Weight/Energy Efficiency(15%): A lighter AEV will require less energy to move it across the track therefore making it more energy efficient.
Durability(10%): A durable AEV design is import concerning the safety of the passengers on board and helping the stability of the AEV when making stops on the track.
Design/ Aerodynamics(15%): An aerodynamic design will help the AEV move across the track requiring less energy.
Creativity(5%): A creative and well designed AEV will help bring costumers to ride it therefore making the company money.
Pros and Cons of Each Design
*each one was not tested so this is based off of looks and theory, they will be tested next lab and updated*
Jesse’s Design-
Jesse’s design scored a 3.3 out of 5 on the concept scoring spreadsheet which is .3 better than the reference design which scored a 3 (shown above in concept scoring spreadsheet).

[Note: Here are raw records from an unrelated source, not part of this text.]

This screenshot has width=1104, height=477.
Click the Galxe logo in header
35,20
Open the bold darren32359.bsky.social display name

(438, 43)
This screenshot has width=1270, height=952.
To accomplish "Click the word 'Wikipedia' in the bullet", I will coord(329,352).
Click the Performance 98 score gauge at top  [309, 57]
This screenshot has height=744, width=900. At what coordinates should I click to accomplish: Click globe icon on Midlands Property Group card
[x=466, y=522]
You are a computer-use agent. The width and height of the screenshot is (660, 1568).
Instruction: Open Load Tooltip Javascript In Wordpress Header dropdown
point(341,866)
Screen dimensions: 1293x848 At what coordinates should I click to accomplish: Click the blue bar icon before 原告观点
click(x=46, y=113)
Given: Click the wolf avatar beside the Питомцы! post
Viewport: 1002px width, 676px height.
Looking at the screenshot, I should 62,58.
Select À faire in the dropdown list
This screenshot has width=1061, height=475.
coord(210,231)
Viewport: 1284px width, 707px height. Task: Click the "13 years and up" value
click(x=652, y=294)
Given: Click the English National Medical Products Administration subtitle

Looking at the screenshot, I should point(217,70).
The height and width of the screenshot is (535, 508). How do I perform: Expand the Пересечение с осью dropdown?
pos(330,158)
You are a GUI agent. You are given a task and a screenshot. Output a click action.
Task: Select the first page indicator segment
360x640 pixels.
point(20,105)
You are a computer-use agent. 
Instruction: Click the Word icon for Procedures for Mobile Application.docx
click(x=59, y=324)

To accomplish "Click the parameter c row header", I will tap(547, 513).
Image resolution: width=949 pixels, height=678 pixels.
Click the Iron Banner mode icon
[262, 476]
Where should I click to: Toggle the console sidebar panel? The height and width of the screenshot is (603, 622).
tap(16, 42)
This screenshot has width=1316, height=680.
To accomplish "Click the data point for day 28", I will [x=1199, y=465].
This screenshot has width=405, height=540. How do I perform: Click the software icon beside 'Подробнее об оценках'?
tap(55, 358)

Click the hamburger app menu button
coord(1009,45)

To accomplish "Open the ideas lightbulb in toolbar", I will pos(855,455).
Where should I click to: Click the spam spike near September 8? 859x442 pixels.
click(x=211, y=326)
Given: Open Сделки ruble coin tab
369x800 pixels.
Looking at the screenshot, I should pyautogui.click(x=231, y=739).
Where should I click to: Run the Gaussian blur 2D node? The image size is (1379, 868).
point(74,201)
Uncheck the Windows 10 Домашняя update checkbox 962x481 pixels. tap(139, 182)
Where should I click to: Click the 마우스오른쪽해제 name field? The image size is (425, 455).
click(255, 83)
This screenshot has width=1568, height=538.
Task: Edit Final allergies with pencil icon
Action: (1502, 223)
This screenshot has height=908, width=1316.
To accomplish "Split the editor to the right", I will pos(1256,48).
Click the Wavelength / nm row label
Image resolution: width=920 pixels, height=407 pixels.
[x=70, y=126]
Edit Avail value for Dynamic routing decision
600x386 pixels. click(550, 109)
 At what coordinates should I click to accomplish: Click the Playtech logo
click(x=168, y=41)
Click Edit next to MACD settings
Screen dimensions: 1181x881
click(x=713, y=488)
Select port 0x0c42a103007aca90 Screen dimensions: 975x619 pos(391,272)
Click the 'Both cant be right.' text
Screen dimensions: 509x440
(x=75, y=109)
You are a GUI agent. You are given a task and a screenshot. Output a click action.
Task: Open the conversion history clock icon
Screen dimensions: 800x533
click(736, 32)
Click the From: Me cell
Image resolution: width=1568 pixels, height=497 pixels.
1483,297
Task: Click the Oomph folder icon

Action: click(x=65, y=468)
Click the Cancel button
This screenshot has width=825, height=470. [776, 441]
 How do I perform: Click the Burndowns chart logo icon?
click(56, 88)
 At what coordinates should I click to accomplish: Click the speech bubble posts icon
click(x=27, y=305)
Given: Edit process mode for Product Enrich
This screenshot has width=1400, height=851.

The areas in which her design was better than the reference AEV was in safety, by one point, durability, by one point, design/aerodynamics, by one point, and creativity, by one point. Her safety and durability is ranked better than the sample AEV because her design seemed to be more compact and had a better space of where the passengers could sit on the 2.5″x7.5″ rectangle by moving the location of the arduino. Her design also gained points within design/aerodynamics and creativity by adding a curved piece to the front of the AEV in order to cut the wind better than the sample AEV. Her design however did worse in cost, by one point, and tied in the categories of balance, weight/energy efficiency. Her design was ranked worse in cost due to the added curved piece of the front of the AEV causing the cost to rise. Since we did not get to test it, it may not make that much of a difference therefore inefficiently using money. Her AEV tied in balance and weight/energy efficiency because her design was closely related to the sample AEV which had poor balance and efficiency ranking a 2 out of 5.
Malik’s Design-
Mailik’s design scored 3.15 out 5 on the concept scoring spreadsheet which is .15 better than the reference design which scored a 3(shown above in the concept scoring spreadsheet). The areas in which his design is better than the reference AEV was in balance, by one point, durability, by one point, and creativity by 2 points. His balance and durability was ranked better than the sample AEV because his design seemed to have more weight on the other side of the arduino in relation to the wheels on the track in order to balance out the arduino giving the passengers more safety and durability. His design also had more points in the creativity section because he used a unique shape for the body structure. His design however did worst than the reference design in cost,by one point, due to his switch to the x-shape arm for the body structure boosting the cost. His AEV tied in the categories of safety, weight/energy efficiency, and design/aerodynamics. This is because his design has the same amount of room for the passengers as the reference AEV, has generally the same weight, and his design is also not very aerodynamic causing him to receive the same score as the reference AEV in these categories.
Group Design-
The group design scored a 3.5 out of 5 on the concept scoring spreadsheet which is .5 better than the reference deign which scored a 3(shown above in the concept scoring spreadsheet). The areas in which the group design is better than the reference AEV was in the categories of safety, by one point, balance, by one point, weight/energy efficiency, by one point, design/aerodynamics, by one point, and creativity, by one point. The groups AEV was ranked better in safety due to moving the arduino making more room for the passengers increasing safety, balance due to the rearrangement of pieces making the AEV not lean as much to the right such as the reference AEV, weight/energy efficiency and design/aerodynamics due to the rearrangement of the pieces making the AEV move more easily on the track increasing the energy efficiency. The group design however did worse in the category of cost than the reference AEV because the addition of extra screws on the group design causes the price of the to increase. The group AEV tied with the reference AEV in the category of durability since the group design looks similar to the reference AEV in durability.
AEV Concepts
The two AEV concepts being carried forward in the design cycle are motor quantity and energy analysis. The engineers want to focus on these areas in order to make sure that they can get the AEV to move down the track efficiently and with enough power. When testing the sample AEV in lab 4 the AEV did not move very much and this will be a problem when adding the passengers which could lead to failure of the AEV moving across the track.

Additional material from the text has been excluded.